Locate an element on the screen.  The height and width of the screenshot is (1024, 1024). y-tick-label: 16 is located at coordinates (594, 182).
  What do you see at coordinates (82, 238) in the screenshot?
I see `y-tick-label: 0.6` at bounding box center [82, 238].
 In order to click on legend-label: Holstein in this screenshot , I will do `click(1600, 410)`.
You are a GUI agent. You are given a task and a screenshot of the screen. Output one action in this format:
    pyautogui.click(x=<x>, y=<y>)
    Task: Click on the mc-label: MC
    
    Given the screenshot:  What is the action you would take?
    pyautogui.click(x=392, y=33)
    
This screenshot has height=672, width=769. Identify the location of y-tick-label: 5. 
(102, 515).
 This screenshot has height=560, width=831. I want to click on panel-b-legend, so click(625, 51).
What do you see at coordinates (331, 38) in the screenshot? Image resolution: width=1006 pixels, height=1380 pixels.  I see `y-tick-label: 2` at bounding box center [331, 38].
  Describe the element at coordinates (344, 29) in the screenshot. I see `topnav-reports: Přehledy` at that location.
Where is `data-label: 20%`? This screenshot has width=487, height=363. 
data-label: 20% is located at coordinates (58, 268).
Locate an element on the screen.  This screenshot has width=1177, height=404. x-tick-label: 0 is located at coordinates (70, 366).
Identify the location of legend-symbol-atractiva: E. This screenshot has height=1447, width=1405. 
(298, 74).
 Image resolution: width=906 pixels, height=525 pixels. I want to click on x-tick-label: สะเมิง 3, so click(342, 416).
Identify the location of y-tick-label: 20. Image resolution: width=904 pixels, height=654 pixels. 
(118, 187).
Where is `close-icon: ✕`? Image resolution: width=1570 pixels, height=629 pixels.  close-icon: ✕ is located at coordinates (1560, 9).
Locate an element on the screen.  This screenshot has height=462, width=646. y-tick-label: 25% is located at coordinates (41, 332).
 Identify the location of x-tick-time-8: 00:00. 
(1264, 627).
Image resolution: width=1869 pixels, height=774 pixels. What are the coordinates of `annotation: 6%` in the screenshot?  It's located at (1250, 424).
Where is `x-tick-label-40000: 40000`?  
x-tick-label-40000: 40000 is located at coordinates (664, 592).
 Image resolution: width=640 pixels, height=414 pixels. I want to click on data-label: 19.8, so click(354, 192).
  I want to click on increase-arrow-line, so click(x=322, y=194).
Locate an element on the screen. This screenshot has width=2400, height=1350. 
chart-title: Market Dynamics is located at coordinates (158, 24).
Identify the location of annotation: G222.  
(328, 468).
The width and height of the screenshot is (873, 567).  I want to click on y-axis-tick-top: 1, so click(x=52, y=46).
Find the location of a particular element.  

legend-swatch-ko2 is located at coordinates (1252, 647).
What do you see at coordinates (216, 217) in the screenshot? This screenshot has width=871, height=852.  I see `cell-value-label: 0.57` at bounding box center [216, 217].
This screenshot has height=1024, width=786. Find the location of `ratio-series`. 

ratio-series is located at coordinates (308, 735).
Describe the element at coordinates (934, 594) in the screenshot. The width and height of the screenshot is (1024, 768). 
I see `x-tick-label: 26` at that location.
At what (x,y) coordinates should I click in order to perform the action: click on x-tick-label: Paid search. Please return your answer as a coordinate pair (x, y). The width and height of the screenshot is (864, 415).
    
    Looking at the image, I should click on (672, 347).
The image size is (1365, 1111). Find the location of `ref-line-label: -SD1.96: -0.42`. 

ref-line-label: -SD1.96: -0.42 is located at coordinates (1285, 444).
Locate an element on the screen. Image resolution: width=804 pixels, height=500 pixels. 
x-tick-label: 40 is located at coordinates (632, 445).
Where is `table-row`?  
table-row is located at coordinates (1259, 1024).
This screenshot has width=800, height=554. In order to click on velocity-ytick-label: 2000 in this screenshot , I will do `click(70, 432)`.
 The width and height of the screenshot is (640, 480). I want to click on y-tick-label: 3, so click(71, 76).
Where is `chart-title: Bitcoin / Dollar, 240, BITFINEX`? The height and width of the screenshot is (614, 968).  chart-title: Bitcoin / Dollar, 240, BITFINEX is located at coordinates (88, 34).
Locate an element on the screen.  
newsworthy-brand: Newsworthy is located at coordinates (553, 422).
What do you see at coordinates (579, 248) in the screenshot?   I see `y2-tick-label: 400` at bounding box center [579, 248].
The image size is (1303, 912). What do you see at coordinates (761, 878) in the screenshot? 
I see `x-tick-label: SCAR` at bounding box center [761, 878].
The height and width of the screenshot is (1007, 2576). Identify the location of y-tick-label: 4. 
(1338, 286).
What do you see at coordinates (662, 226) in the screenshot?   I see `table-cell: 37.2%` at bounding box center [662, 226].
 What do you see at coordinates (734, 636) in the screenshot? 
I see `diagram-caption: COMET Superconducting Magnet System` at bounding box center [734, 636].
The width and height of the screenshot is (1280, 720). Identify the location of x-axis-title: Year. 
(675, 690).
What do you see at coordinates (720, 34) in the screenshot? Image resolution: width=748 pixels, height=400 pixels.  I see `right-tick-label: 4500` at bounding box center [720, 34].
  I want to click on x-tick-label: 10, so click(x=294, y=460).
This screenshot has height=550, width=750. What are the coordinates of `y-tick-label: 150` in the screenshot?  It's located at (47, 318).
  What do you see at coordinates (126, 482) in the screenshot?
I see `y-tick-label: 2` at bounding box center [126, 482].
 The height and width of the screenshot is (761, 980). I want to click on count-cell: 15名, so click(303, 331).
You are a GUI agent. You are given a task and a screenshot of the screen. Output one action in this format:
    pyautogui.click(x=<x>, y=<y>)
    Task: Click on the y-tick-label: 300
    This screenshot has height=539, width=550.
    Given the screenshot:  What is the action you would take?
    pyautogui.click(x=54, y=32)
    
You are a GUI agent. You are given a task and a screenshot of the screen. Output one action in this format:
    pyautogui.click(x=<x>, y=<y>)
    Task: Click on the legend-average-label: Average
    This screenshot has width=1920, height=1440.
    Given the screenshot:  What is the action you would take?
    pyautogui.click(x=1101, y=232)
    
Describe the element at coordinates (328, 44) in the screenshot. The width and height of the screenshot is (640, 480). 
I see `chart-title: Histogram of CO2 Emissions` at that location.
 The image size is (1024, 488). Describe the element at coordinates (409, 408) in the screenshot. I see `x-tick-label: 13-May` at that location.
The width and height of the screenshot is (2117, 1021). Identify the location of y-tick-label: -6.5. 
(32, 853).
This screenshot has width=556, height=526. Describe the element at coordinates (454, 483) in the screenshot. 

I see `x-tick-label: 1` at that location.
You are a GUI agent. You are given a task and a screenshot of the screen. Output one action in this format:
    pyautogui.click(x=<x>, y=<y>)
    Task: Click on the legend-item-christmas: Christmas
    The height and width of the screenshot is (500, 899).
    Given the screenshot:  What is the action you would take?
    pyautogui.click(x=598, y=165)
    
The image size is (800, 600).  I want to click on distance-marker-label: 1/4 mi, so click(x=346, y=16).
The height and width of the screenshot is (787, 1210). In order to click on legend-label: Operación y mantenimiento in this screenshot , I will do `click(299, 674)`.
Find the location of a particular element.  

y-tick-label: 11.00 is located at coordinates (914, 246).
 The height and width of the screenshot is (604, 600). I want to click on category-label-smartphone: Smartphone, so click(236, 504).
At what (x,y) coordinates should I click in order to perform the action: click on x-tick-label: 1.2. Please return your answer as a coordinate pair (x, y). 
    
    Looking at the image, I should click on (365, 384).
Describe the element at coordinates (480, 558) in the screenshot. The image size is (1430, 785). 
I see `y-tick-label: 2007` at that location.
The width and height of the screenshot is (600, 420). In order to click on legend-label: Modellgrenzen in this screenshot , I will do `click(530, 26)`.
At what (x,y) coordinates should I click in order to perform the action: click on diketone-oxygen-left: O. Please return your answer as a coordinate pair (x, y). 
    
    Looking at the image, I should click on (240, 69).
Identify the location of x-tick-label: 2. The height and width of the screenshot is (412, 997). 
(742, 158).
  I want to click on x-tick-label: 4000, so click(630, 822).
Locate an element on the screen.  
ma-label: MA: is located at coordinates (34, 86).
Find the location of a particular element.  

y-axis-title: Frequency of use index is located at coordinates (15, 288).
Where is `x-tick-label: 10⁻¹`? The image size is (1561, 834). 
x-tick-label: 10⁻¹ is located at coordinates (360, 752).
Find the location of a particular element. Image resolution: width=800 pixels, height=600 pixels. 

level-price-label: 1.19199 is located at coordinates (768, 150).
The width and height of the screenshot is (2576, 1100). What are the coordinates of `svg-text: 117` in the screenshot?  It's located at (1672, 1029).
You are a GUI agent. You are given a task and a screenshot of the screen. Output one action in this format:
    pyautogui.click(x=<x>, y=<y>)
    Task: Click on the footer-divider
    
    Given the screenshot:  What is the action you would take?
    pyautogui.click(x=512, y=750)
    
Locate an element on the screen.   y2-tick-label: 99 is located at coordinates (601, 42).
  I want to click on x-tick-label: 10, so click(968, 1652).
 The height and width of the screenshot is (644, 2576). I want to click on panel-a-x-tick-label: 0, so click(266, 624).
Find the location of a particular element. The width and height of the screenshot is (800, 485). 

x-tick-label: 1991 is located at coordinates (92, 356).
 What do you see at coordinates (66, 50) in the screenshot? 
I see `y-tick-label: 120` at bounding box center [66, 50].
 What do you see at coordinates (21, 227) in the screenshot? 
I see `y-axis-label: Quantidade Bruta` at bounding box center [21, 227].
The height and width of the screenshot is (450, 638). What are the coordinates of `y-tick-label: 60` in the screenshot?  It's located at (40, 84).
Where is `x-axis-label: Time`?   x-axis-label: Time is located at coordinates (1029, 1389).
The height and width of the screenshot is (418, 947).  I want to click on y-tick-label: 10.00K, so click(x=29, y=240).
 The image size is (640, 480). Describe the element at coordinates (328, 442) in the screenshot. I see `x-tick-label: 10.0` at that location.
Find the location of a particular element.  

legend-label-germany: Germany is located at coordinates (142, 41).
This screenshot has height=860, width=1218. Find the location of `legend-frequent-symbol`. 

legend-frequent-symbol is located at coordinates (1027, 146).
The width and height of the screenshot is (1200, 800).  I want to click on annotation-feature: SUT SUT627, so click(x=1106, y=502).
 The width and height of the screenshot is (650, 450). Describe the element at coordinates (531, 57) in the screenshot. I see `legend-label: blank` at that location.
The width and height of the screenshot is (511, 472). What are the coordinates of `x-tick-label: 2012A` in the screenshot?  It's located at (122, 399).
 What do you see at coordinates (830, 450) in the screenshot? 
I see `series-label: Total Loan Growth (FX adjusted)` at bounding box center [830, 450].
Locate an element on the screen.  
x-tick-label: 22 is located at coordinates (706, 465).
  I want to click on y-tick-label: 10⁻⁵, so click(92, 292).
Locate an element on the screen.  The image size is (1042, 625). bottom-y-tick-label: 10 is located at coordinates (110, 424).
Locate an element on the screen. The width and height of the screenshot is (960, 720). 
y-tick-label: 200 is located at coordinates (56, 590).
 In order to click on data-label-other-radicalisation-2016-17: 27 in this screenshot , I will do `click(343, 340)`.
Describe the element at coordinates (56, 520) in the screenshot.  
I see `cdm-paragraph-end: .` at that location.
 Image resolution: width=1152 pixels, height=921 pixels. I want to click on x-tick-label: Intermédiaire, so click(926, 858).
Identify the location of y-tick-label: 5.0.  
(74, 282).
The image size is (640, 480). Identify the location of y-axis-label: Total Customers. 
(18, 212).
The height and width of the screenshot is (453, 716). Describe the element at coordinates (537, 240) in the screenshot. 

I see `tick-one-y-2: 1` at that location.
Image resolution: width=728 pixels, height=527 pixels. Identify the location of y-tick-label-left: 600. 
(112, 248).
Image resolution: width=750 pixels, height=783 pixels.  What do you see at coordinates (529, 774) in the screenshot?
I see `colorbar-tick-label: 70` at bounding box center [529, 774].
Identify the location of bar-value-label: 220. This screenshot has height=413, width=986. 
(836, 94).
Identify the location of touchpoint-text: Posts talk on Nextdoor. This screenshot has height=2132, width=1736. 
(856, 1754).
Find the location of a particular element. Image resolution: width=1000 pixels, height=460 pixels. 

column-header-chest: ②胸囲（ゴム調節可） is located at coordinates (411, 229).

**Work to complete:** Lay out the part of the rows above that opens with the line containing "coordinates (41, 332)." and closes with the line containing "The width and height of the screenshot is (873, 567)." as a numbered list, leaving out any blank lines.

**Written solution:**
1. Locate an element on the screen.  This screenshot has height=462, width=646. y-tick-label: 25% is located at coordinates (41, 332).
2.  Identify the location of x-tick-time-8: 00:00. 
3. (1264, 627).
4. Image resolution: width=1869 pixels, height=774 pixels. What are the coordinates of `annotation: 6%` in the screenshot?  It's located at (1250, 424).
5. Where is `x-tick-label-40000: 40000`?  
6. x-tick-label-40000: 40000 is located at coordinates (664, 592).
7.  Image resolution: width=640 pixels, height=414 pixels. I want to click on data-label: 19.8, so click(354, 192).
8.   I want to click on increase-arrow-line, so click(x=322, y=194).
9. Locate an element on the screen. This screenshot has width=2400, height=1350. 
10. chart-title: Market Dynamics is located at coordinates (158, 24).
11. Identify the location of annotation: G222.  
12. (328, 468).
13. The width and height of the screenshot is (873, 567).  I want to click on y-axis-tick-top: 1, so click(x=52, y=46).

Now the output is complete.